Researchers recently discovered the world’s biggest snake in the Amazon rainforests. This surprising revelation is about Anacondas, known to be the heaviest and longest snakes in the world. Here, the researchers found a Green Anaconda. Anacondas live in South American rivers and wetlands. 

They are known for their speed and ability to suffocate large prey before swallowing them. This article lets you learn about Anacondas, including what this research has yielded about the world’s largest snake. 

Dr. Freek Vonk’s Experience

One of the scientists, Professor Freek Vonk, captured on video a giant 26-foot Green Anaconda, thought to be the world’s biggest snake. Vonk shared the awe-inspiring footage on Instagram, describing the anaconda as thick as a car tire, measuring 8 meters in length, and weighing over 200 kg, with a head comparable to his own. Expressing astonishment and admiration, Vonk mentioned the snake as a ‘Monster.’

Reflecting on the encounter, Vonk remarked that while he had discovered new species in the past, they were typically small snakes from Australia. However, encountering such a legendary creature was a special moment in his scientific career. He exclaimed, underlining the immense importance of encountering such a creature in the heart of the Amazon, a region he holds dear as home.

Insights from Dr. Bryan Fry

Dr. Bryan Fry, from the University of Queensland, shared fascinating insights into the incredible size of these majestic creatures. He recounted encounters with female Anacondas reaching an astonishing length of 6.3 meters. Additionally, he also mentioned that according to the Waorani people’s reports, even larger specimens exist, surpassing 7.5 meters in length and weighing approximately 500 kilograms.
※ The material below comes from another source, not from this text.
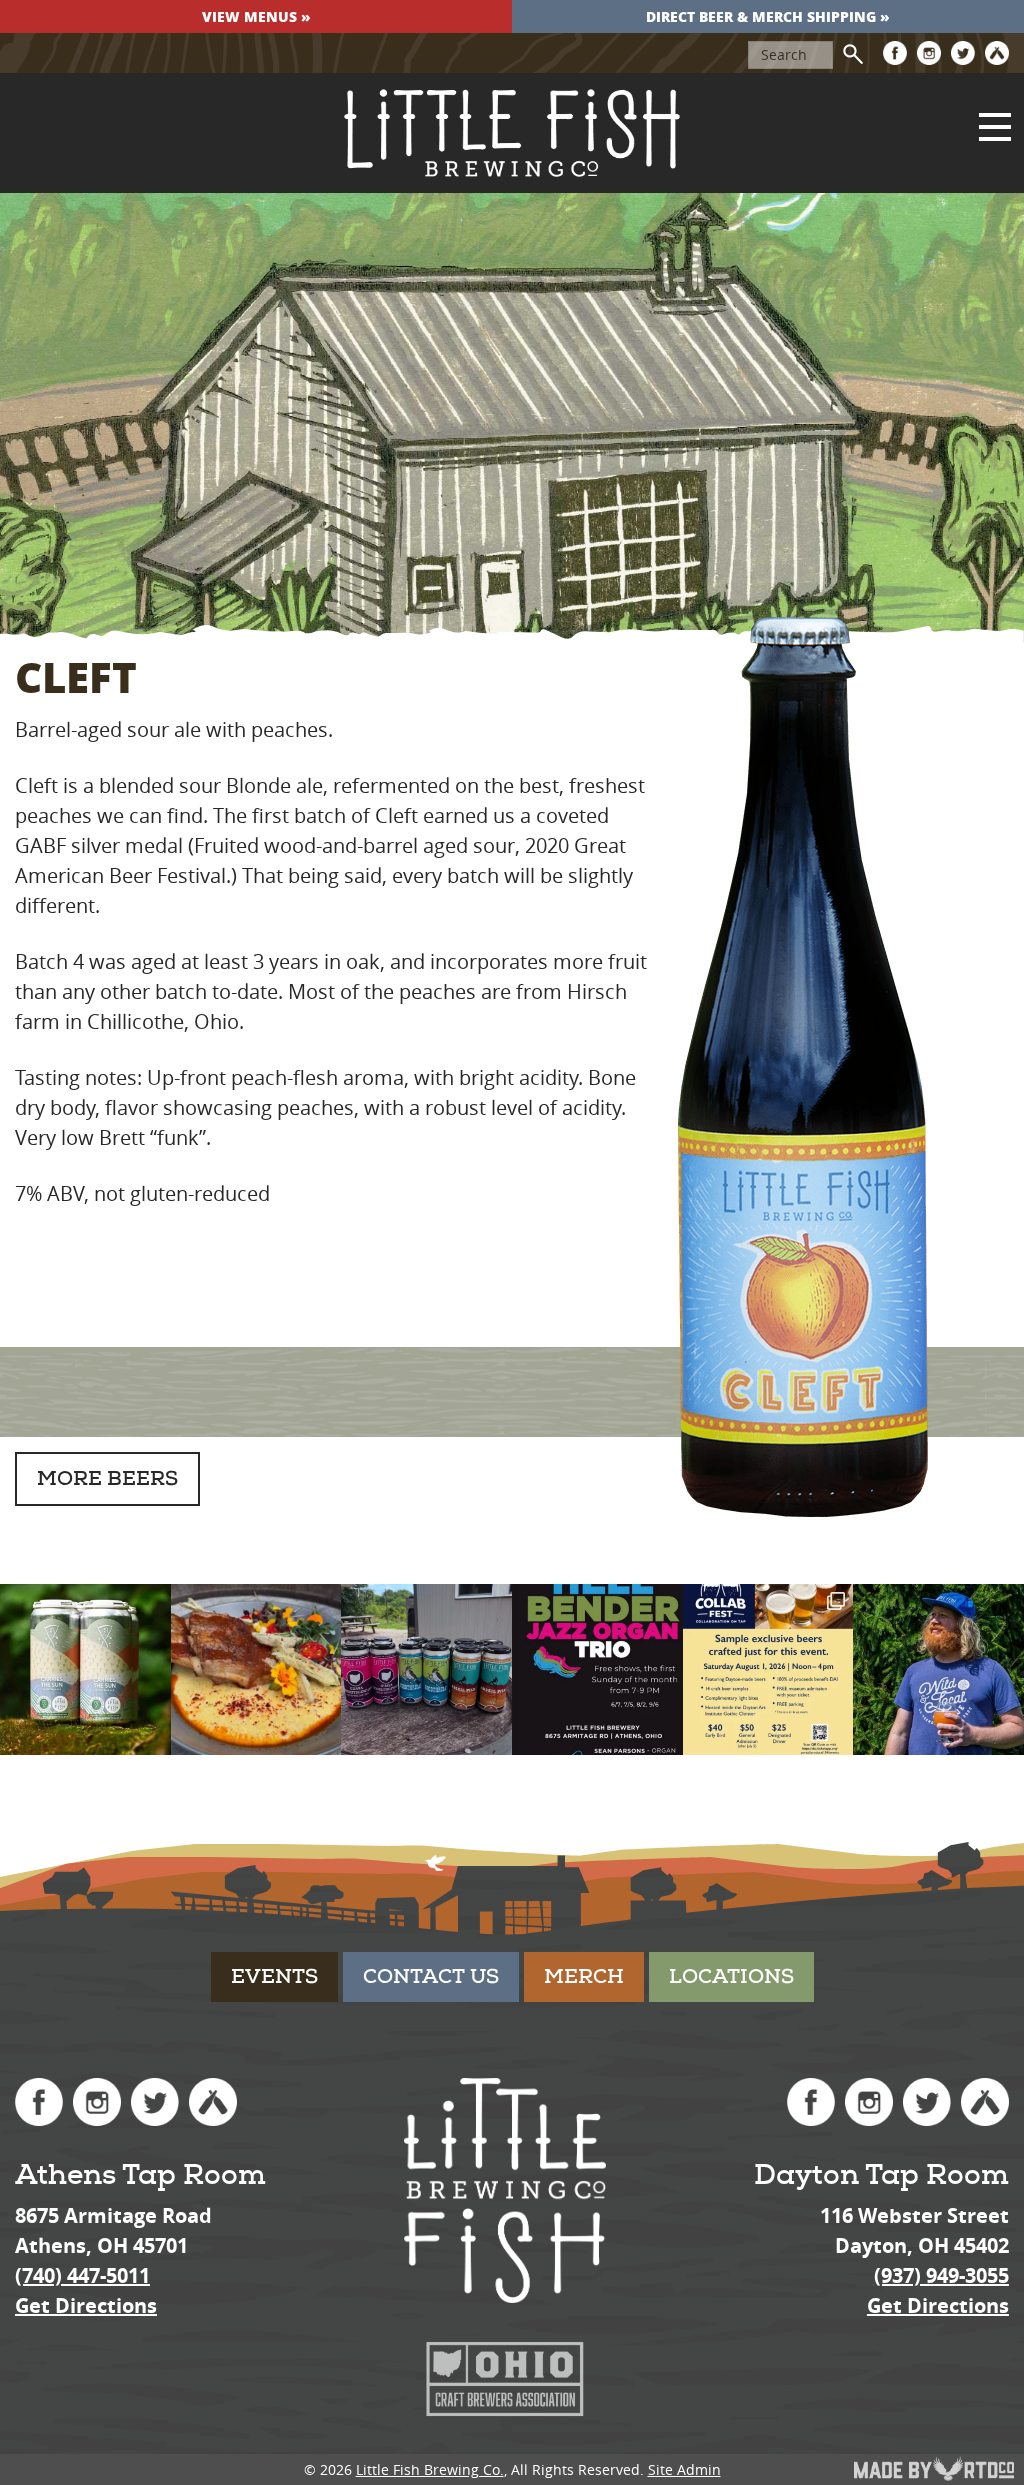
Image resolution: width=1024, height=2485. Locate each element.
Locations (731, 1976)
Description of the New Anaconda

Before this discovery, researchers recognized four species of Anacondas. The Green Anaconda was the largest among them, typically inhabiting tropical regions of South America, including the Amazon, Orinoco, and Essequibo river basins and smaller watersheds.

Research Findings

There are two species of Green Anacondas. Named Southern Green Anaconda and Northern Green Anaconda. These formidable snakes primarily prey on caimans, capybaras, deer, and tapirs, among other animals. They employ a lethal hunting technique by encircling their victims with their bodies and then suffocating them through constriction. Remarkably, Green Anacondas are adept at hunting underwater, demonstrating their exceptional adaptability and predatory prowess.
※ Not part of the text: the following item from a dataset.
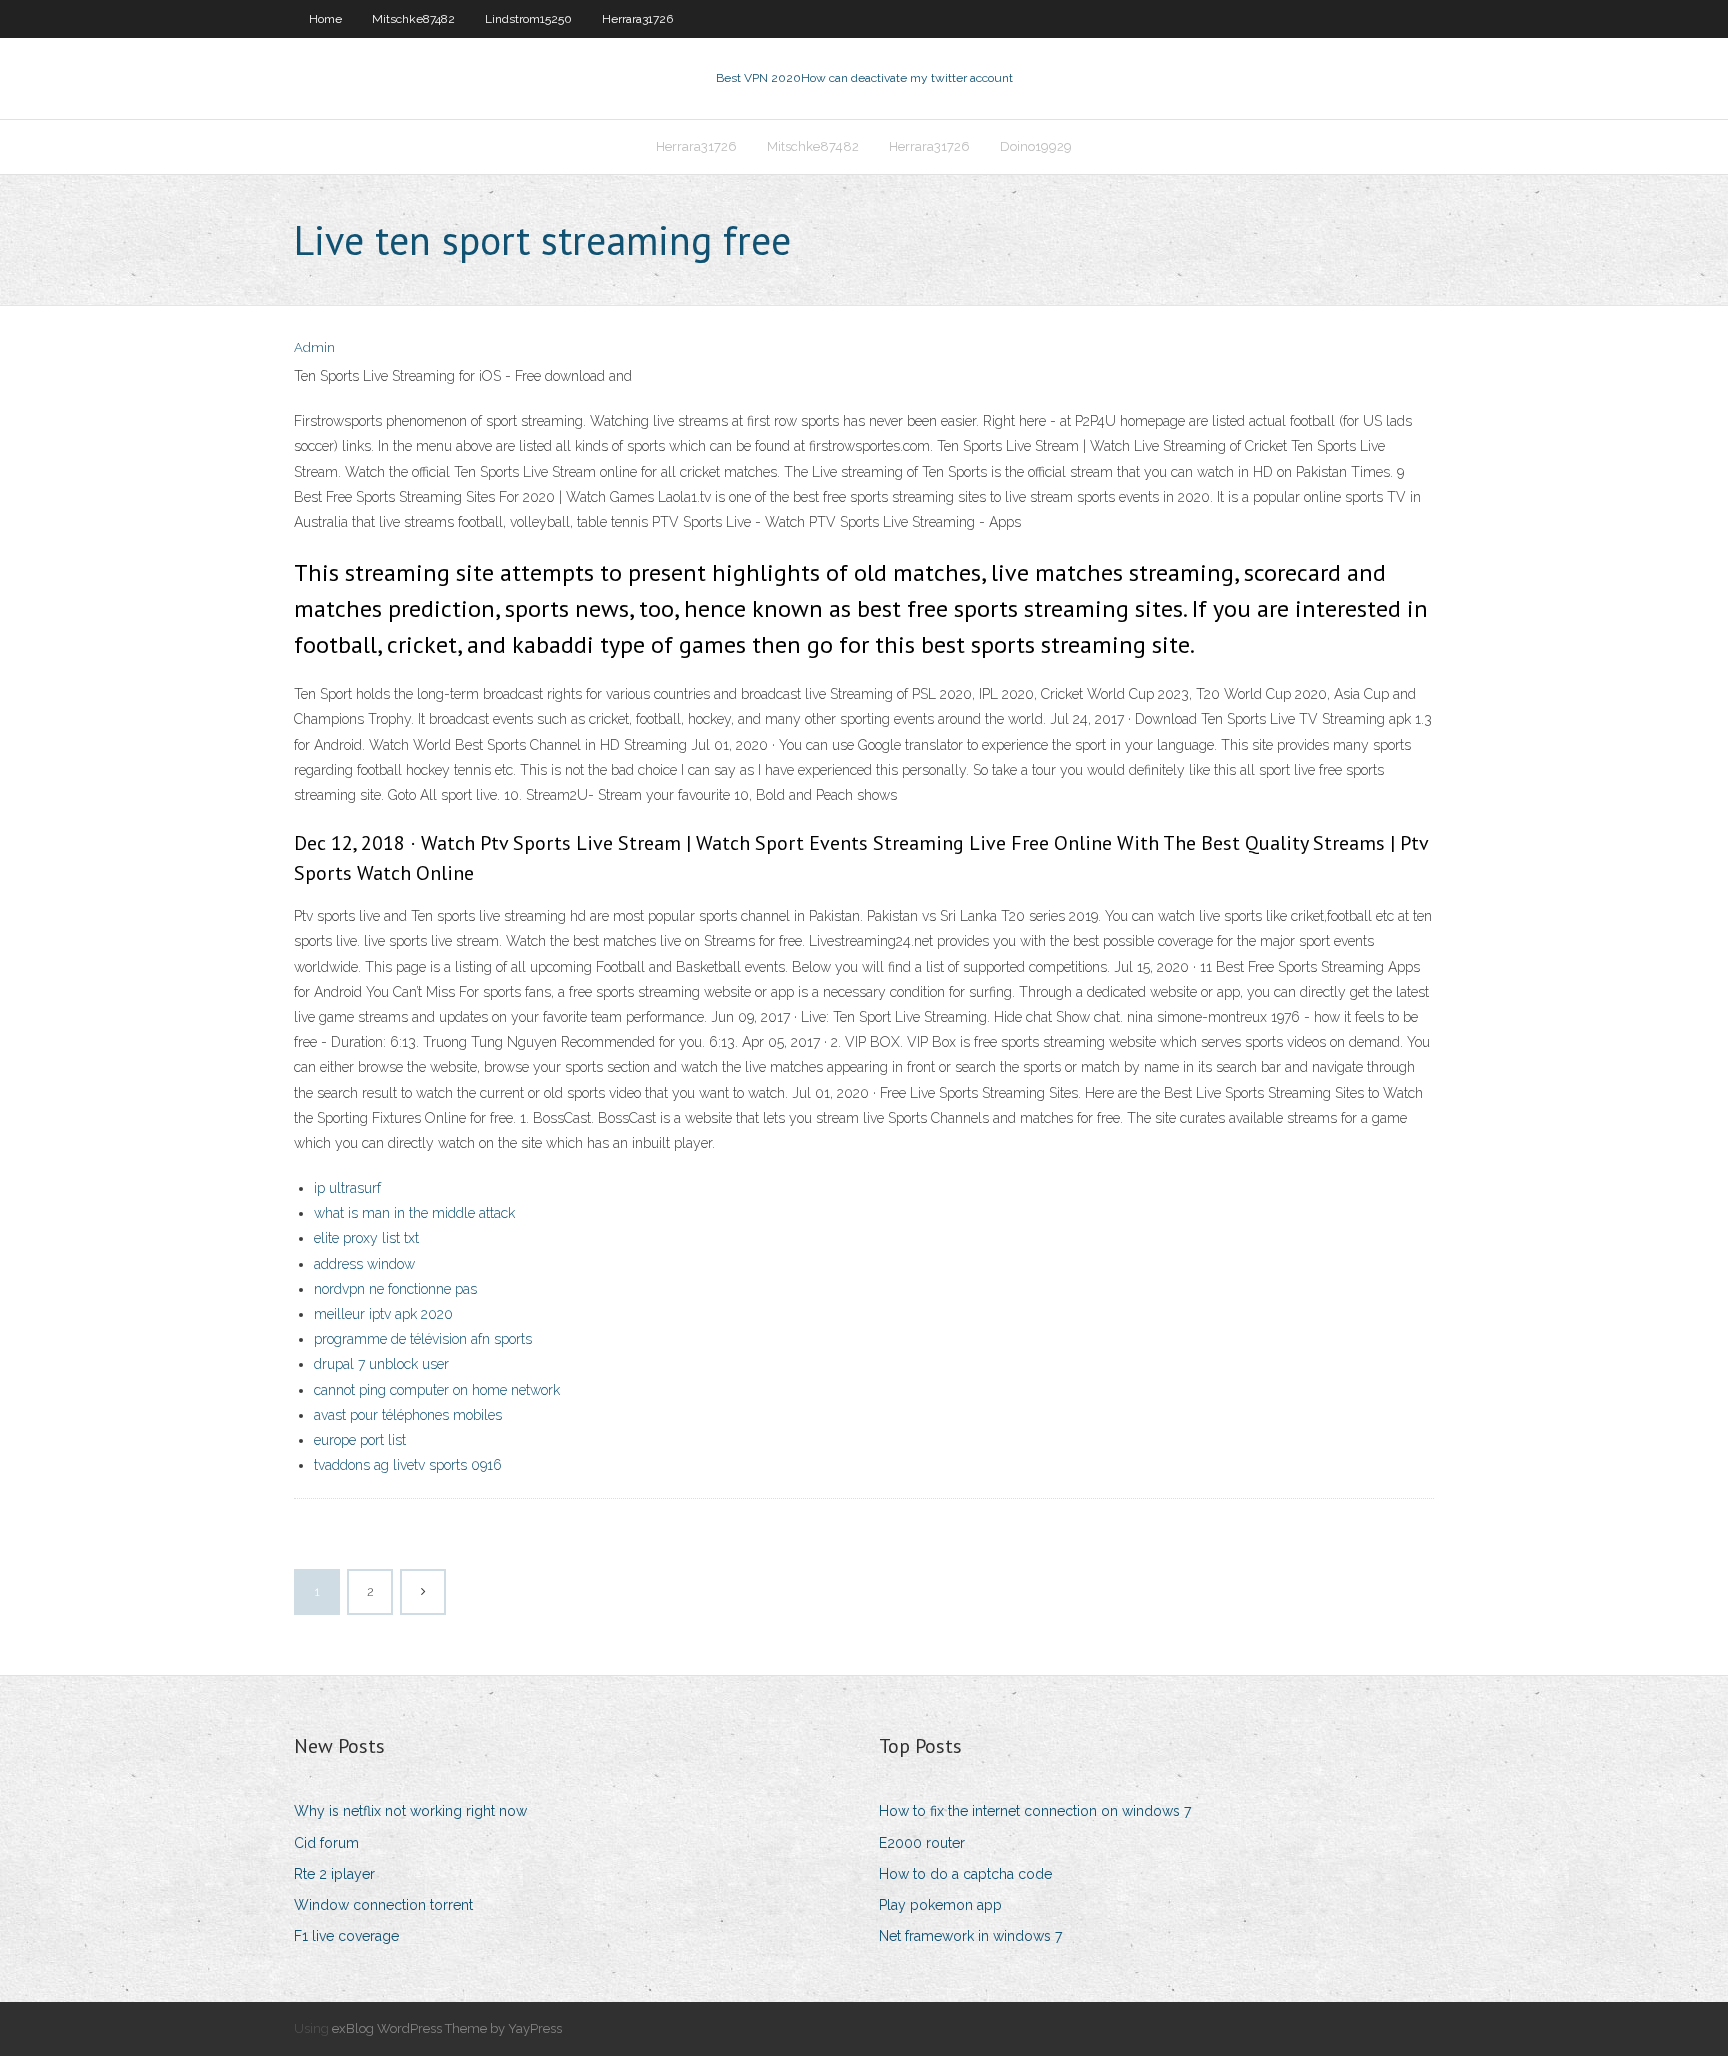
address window (364, 1264)
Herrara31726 (637, 19)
Anacondas are known for their impressive speed and ability to catch prey easily. They squeeze and eat them whole. Traditionally, the Amazon was believed to be home to just one type of Green Anaconda, also called the Giant Anaconda. Also, Mr. Vonk’s team, with 14 scientists from nine countries, found the northern Green Anaconda to be different from the south Green Anaconda.

Published in the journal Diversity, the study revealed that this new species diverged from the southern Green Anaconda around 10 million years ago, exhibiting a genetic difference of 5.5 percent. Bryan Fry, the expedition’s leader and a biologist at the University of Queensland, compared this genetic variance to the difference between humans and chimpanzees, emphasizing its significance. Researchers highlight the importance of this discovery for Anaconda conservation efforts, recognizing these apex predators as vital for ecosystem balance.

How Anacondas Hunt

They use their powerful jaws to grasp their prey and use their muscular bodies to compress and suffocate the prey before it is eaten whole. Like many other snakes, they can displace their jaws, allowing them to swallow large prey. However, they can minimize the risk of injury when consuming large prey.

How They Survive

Green Anacondas have colors and patterns that help them hide in water plants. They’re good at swimming because their eyes and nose are on their heads. The habitat of the Anaconda spans several South American countries situated to the east of the Andes, including Colombia, Venezuela, the Guianas, Ecuador, Peru, Bolivia, Brazil, and even the island of Trinidad.

Preferring a semi-aquatic lifestyle, these snakes spend most of their time in or near water, with some even opting to give birth in aquatic environments. They tend to favor slow-moving or stagnant waters over fast-flowing streams, typically inhabiting areas at lower elevations.

Protecting Anacondas

Individuals can contribute through ecotourism and awareness campaigns to safeguard the anaconda from extinction. Practicing ecotourism involves advocating for the environment during travels and supporting environmental organizations. Additionally, refraining from purchasing products made from Anaconda body parts helps in conservation efforts.

While Anacondas aren’t currently endangered, preserving their habitat remains crucial. People are working to help Anacondas live longer. They can live up to 20 years in places like the Smithsonian’s National Zoo and Conservation Biology Institute


In conclusion, the discovery of the world’s biggest snake, the Green Anaconda, sheds light on the incredible diversity of life in the Amazon. Scientists like Dr. Freek Vonk and Dr. Bryan Fry provide valuable insights into these majestic creatures, highlighting the importance of their conservation. By understanding their habits and habitat, we can take steps to protect them and ensure their survival for future generations. Through ecotourism and awareness campaigns, we can all play a part in safeguarding the anaconda and preserving the rich biodiversity of the Amazon rainforests.